The on-end-of-stream keyword allows you to specify a value to be returned if the stream is at its end. If the stream is at its end and no value was supplied for on-end-of-stream, read-element signals an <end-of-stream-error> condition.

If no input is available and the stream is not at its end, read-element waits until input becomes available.

Example:

The following piece of code applies function to all the elements of a sequence:

let stream = make(<sequence-stream>, contents: seq);
while (~stream-at-end?(stream))
  function(read-element(stream));
end;
See also:

read-into! Open Generic function#

Reads a number of elements from a stream into a sequence.

Signature:

read-into! input-stream n sequence #key start on-end-of-stream => count-or-eof

Parameters:
Values:
  • count-or-eof – An instance of <integer>, or an instance of <object> if the end of stream is reached..

Discussion:

Reads the next n elements from input-stream, and inserts them into a mutable sequence starting at the position start. Returns the number of elements actually inserted into sequence unless the end of the stream is reached, in which case the on-end-of-stream behavior is as for read.

If the sum of start and n is greater than the size of sequence, read-into! reads only enough elements to fill sequence up to the end. If sequence is a stretchy vector, no attempt is made to grow it.

If the stream is not at its end, read-into! waits until input becomes available.

See also:

read-line Open Generic function#

Reads a stream up to the next newline.

Signature:

read-line input-stream #key on-end-of-stream => string-or-eof newline?

Parameters:
  • input-stream – An instance of <stream>.

  • on-end-of-stream (#key) – An instance of <object>.

Values:
  • string-or-eof – An instance of <string>, or an instance of <object> if the end of the stream is reached.

  • newline? – An instance of <boolean>.

Discussion:

Returns a new string containing all the input in input-stream up to the next newline sequence.

The resulting string does not contain the newline sequence. The second value returned is #t if the read terminated with a newline or #f if the read terminated because it came to the end of the stream.

The type of the result string is chosen so that the string can contain characters of input-stream ‘s element type. For example, if the element type is byte-character, the string will be a <byte-string>.

If input-stream is at its end immediately upon calling read-line (that is, the end of stream appears to be at the end of an empty line), then the end-of-stream behavior and the interpretation of on-end-of-stream is as for read-element.

See also:

read-line-into! Open Generic function#

Reads a stream up to the next newline into a string.

Signature:

read-line-into! input-stream string #key start on-end-of-stream grow? => string-or-eof newline?

Parameters:
  • input-stream – An instance of <stream>.

  • string – An instance of <string>.

  • start (#key) – An instance of <integer>. Default value: 0.

  • on-end-of-stream (#key) – An instance of <object>.

  • grow? (#key) – An instance of <boolean>. Default value: #f.

Values:
  • string-or-eof – An instance of <string>, or an instance of <object> if the end of the stream is reached.

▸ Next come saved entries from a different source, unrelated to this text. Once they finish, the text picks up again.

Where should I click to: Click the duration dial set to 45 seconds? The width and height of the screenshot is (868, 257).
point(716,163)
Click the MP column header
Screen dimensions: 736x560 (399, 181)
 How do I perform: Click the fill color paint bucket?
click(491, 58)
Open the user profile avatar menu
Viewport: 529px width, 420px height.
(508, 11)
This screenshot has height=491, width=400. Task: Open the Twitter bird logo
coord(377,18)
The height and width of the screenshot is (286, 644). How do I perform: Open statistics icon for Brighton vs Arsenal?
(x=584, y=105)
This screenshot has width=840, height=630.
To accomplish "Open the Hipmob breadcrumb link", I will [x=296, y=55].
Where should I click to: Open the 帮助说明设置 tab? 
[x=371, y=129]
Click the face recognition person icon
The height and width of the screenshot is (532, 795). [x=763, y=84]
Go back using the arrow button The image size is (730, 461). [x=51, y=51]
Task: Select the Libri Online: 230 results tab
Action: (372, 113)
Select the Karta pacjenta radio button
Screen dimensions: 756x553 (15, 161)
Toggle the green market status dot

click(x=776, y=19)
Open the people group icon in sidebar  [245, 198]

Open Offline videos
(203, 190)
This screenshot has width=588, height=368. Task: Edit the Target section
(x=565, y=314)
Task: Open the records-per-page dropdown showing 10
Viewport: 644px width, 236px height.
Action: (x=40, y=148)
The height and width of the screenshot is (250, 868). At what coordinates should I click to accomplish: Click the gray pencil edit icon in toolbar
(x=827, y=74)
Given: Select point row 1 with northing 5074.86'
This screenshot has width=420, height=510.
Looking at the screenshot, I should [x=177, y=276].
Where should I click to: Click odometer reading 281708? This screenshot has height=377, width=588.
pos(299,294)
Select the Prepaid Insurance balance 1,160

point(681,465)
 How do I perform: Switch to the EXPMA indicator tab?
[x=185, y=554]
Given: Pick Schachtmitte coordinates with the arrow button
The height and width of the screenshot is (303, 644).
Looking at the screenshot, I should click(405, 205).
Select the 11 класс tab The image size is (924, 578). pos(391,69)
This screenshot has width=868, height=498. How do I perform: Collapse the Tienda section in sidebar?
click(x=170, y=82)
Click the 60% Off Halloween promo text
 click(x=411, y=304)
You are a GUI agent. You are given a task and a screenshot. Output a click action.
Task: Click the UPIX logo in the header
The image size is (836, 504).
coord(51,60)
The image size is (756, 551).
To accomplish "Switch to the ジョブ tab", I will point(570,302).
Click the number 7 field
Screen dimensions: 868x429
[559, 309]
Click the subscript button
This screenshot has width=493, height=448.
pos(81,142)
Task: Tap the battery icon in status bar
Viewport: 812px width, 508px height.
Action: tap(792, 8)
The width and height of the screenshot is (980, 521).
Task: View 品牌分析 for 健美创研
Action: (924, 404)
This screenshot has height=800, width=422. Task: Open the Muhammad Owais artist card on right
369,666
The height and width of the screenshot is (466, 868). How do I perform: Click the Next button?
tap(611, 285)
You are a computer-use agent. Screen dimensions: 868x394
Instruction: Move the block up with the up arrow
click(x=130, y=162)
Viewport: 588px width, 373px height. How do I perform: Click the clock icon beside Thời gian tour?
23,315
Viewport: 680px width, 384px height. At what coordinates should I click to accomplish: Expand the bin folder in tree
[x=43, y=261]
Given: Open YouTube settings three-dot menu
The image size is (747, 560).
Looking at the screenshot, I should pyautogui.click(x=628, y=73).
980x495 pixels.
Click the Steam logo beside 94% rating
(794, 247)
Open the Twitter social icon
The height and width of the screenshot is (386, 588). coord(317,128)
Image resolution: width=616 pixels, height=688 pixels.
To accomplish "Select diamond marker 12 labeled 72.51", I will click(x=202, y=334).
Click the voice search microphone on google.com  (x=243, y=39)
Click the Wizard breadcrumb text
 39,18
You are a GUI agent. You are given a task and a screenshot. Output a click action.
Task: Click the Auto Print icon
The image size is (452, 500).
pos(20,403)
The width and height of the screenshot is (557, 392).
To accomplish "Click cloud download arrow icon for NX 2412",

  • newline? – An instance of <boolean>.

Discussion:

Fills string with all the input from input-stream up to the next newline sequence. The string must be a general instance of <string> that can hold elements of the stream’s element type.

The input is written into string starting at the position start. By default, start is the start of the stream.

The second return value is #t if the read terminated with a newline, or #f if the read completed by getting to the end of the input stream.

If grow? is #t, and string is not large enough to hold all of the input, read-line-into! creates a new string which it writes to and returns instead. The resulting string holds all the original elements of string, except where read-line-into! overwrites them with input from input-stream.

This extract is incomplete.